Task objective —
All of the data needs to come back exactly as written.

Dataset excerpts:
┄┄┄┄┄┄┄┄┄┄┄┄┄┄┄┄┄┄┄┄
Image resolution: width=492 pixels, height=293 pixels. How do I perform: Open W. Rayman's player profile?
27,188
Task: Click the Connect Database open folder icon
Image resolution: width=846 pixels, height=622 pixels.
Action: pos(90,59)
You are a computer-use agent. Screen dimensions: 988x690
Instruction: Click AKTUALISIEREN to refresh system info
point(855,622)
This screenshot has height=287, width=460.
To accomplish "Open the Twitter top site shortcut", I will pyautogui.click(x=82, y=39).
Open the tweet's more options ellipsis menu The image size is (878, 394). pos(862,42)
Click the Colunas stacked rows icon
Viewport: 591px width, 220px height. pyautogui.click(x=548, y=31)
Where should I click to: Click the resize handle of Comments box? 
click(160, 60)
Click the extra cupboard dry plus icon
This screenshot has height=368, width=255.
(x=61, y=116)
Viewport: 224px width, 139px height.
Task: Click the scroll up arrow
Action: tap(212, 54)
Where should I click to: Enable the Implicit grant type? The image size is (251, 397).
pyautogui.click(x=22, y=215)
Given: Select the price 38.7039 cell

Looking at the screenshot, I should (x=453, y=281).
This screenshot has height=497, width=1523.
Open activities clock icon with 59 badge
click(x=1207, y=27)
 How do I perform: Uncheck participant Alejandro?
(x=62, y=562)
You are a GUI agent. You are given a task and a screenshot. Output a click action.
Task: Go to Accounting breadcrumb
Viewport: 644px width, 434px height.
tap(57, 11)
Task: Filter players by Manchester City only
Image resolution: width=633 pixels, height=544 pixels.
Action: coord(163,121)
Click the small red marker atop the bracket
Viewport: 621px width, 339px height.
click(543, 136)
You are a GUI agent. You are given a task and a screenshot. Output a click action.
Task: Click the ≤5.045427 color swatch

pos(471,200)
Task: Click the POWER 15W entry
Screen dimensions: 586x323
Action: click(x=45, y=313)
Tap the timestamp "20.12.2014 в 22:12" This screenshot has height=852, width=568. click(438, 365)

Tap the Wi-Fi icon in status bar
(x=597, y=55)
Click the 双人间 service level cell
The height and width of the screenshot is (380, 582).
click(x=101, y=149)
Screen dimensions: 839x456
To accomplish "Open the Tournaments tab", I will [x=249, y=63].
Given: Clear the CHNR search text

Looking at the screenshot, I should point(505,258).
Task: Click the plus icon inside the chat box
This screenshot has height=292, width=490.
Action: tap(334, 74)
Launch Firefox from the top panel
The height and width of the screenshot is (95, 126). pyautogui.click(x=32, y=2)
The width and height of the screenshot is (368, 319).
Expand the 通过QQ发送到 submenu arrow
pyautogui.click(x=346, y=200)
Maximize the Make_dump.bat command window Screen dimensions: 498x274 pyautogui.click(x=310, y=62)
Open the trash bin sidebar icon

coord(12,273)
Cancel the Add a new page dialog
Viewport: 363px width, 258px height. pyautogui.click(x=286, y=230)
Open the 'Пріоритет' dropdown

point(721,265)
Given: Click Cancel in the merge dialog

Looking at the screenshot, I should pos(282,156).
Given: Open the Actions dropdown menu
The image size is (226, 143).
┄┄┄┄┄┄┄┄┄┄┄┄┄┄┄┄┄┄┄┄
Result of the exercise —
Image resolution: width=492 pixels, height=293 pixels. How do I perform: Open W. Rayman's player profile?
27,188
Task: Click the Connect Database open folder icon
Image resolution: width=846 pixels, height=622 pixels.
Action: pos(90,59)
You are a computer-use agent. Screen dimensions: 988x690
Instruction: Click AKTUALISIEREN to refresh system info
point(855,622)
This screenshot has height=287, width=460.
To accomplish "Open the Twitter top site shortcut", I will pyautogui.click(x=82, y=39).
Open the tweet's more options ellipsis menu The image size is (878, 394). pos(862,42)
Click the Colunas stacked rows icon
Viewport: 591px width, 220px height. pyautogui.click(x=548, y=31)
Where should I click to: Click the resize handle of Comments box? 
click(160, 60)
Click the extra cupboard dry plus icon
This screenshot has height=368, width=255.
(x=61, y=116)
Viewport: 224px width, 139px height.
Task: Click the scroll up arrow
Action: tap(212, 54)
Where should I click to: Enable the Implicit grant type? The image size is (251, 397).
pyautogui.click(x=22, y=215)
Given: Select the price 38.7039 cell

Looking at the screenshot, I should (x=453, y=281).
This screenshot has height=497, width=1523.
Open activities clock icon with 59 badge
click(x=1207, y=27)
 How do I perform: Uncheck participant Alejandro?
(x=62, y=562)
You are a GUI agent. You are given a task and a screenshot. Output a click action.
Task: Go to Accounting breadcrumb
Viewport: 644px width, 434px height.
tap(57, 11)
Task: Filter players by Manchester City only
Image resolution: width=633 pixels, height=544 pixels.
Action: coord(163,121)
Click the small red marker atop the bracket
Viewport: 621px width, 339px height.
click(543, 136)
You are a GUI agent. You are given a task and a screenshot. Output a click action.
Task: Click the ≤5.045427 color swatch

pos(471,200)
Task: Click the POWER 15W entry
Screen dimensions: 586x323
Action: click(x=45, y=313)
Tap the timestamp "20.12.2014 в 22:12" This screenshot has height=852, width=568. click(438, 365)

Tap the Wi-Fi icon in status bar
(x=597, y=55)
Click the 双人间 service level cell
The height and width of the screenshot is (380, 582).
click(x=101, y=149)
Screen dimensions: 839x456
To accomplish "Open the Tournaments tab", I will [x=249, y=63].
Given: Clear the CHNR search text

Looking at the screenshot, I should point(505,258).
Task: Click the plus icon inside the chat box
This screenshot has height=292, width=490.
Action: tap(334, 74)
Launch Firefox from the top panel
The height and width of the screenshot is (95, 126). pyautogui.click(x=32, y=2)
The width and height of the screenshot is (368, 319).
Expand the 通过QQ发送到 submenu arrow
pyautogui.click(x=346, y=200)
Maximize the Make_dump.bat command window Screen dimensions: 498x274 pyautogui.click(x=310, y=62)
Open the trash bin sidebar icon

coord(12,273)
Cancel the Add a new page dialog
Viewport: 363px width, 258px height. pyautogui.click(x=286, y=230)
Open the 'Пріоритет' dropdown

point(721,265)
Given: Click Cancel in the merge dialog

Looking at the screenshot, I should pos(282,156).
Given: Open the Actions dropdown menu
The image size is (226, 143).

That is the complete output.